Most coverage of humanoid robotics has understandably focused on hardware design. Given how often their developers throw around the phrase “general purpose humanoids”, more attention should be paid to the first part. After decades of single-purpose systems, the leap to more generalized systems will be a long one. We’re just not there yet.
The drive to produce a robotic intelligence that can take full advantage of the wide range of motion opened up by the bipedal humanoid design has been a key issue for the researchers. The use of generative artificial intelligence in robotics is also a topic that has become very hot recently. New research from MIT points out how the latter can profoundly affect the former.

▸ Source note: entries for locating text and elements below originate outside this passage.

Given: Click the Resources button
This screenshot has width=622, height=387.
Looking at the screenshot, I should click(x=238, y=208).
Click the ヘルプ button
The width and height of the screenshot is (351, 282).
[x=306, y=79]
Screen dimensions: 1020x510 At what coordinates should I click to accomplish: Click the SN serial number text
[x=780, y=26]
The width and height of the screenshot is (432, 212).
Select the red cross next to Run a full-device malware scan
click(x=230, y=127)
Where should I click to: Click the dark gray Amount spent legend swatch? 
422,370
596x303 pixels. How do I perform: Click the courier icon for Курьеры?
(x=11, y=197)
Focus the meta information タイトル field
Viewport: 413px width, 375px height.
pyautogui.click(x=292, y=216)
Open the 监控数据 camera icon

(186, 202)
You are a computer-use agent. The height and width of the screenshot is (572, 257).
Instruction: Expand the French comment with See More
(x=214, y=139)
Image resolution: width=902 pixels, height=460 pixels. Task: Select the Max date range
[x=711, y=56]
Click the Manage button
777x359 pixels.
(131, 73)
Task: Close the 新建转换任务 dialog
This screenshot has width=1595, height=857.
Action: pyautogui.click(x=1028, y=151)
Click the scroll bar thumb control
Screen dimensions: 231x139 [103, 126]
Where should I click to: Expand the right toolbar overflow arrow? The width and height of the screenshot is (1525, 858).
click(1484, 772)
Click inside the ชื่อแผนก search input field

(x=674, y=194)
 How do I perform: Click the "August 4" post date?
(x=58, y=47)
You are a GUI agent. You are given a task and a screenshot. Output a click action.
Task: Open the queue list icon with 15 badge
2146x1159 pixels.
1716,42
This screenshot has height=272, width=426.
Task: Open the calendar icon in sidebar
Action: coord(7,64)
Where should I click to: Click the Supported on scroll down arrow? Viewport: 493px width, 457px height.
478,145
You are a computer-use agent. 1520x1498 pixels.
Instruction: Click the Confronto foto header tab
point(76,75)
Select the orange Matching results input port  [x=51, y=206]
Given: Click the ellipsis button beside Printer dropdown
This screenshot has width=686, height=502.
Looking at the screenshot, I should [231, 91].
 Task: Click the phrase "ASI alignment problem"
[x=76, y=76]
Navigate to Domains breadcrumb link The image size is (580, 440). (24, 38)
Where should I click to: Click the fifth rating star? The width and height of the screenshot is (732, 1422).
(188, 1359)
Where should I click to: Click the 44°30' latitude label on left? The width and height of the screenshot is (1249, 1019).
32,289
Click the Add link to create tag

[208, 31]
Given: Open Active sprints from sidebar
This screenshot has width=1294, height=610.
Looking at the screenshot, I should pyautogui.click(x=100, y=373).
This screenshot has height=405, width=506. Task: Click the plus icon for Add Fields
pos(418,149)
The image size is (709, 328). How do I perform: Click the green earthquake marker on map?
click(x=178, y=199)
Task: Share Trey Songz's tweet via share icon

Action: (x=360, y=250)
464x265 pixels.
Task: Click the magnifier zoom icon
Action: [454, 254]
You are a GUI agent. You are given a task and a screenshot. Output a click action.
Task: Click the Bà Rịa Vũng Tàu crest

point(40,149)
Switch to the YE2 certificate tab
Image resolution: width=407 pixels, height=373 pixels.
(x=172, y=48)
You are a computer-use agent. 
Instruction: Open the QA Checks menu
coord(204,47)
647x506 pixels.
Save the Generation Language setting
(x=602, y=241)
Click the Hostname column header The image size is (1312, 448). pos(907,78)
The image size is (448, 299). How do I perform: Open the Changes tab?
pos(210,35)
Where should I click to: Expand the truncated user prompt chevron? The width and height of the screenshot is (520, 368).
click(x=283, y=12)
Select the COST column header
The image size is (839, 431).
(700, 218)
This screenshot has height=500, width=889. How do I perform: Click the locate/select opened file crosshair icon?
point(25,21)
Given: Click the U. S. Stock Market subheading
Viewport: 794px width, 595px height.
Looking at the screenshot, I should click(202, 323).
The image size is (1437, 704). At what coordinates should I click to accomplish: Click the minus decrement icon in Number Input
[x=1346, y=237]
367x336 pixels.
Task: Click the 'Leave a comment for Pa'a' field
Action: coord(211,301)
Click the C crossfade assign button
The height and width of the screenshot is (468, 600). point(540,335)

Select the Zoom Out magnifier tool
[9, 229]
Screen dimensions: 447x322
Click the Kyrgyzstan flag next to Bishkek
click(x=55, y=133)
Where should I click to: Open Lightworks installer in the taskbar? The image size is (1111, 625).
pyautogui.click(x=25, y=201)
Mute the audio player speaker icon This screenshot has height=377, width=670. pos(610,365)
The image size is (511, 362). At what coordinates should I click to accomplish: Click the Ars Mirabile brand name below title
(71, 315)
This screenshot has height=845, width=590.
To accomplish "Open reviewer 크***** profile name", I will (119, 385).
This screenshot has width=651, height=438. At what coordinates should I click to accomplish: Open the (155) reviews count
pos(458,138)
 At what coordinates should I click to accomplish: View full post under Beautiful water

One of the biggest challenges on the road to general purpose systems is education. We have a thorough understanding of best practices for training people how to do different jobs. Approaches to robotics, while promising, are fragmented. There are many promising methods, including reinforcement and imitation learning, but future solutions will likely involve combinations of these methods, augmented by artificial intelligence generation models.
One of the main use cases proposed by the MIT team is the ability to glean relevant information from these small datasets for specific tasks. The method has been called policy composition (PoCo). Tasks include useful robot actions such as hitting a nail and hitting things with a spatula.
“[Researchers] train a separate diffusion model to learn a strategy or policy for completing a task using a specific data set,” the school notes. “They then combine the policies learned from the diffusion models into a general policy that allows a robot to perform multiple tasks in various settings.”
According to MIT, incorporating diffusion models improved task performance by 20%. This includes the ability to perform tasks that require multiple tools, as well as learning/adapting to unfamiliar tasks. The system is able to combine relevant information from different data sets into a chain of actions required to perform a task.
“One of the advantages of this approach is that we can combine policies to get the best of both worlds,” says the paper’s lead author, Lirui Wang. “For example, a policy trained on real-world data may be able to achieve more skill, while a policy trained on simulation may be able to achieve greater generalization.”
The goal of this work is to create intelligence systems that allow robots to exchange different tools to perform different tasks. The proliferation of multipurpose systems would bring the industry one step closer to the dream of universal use.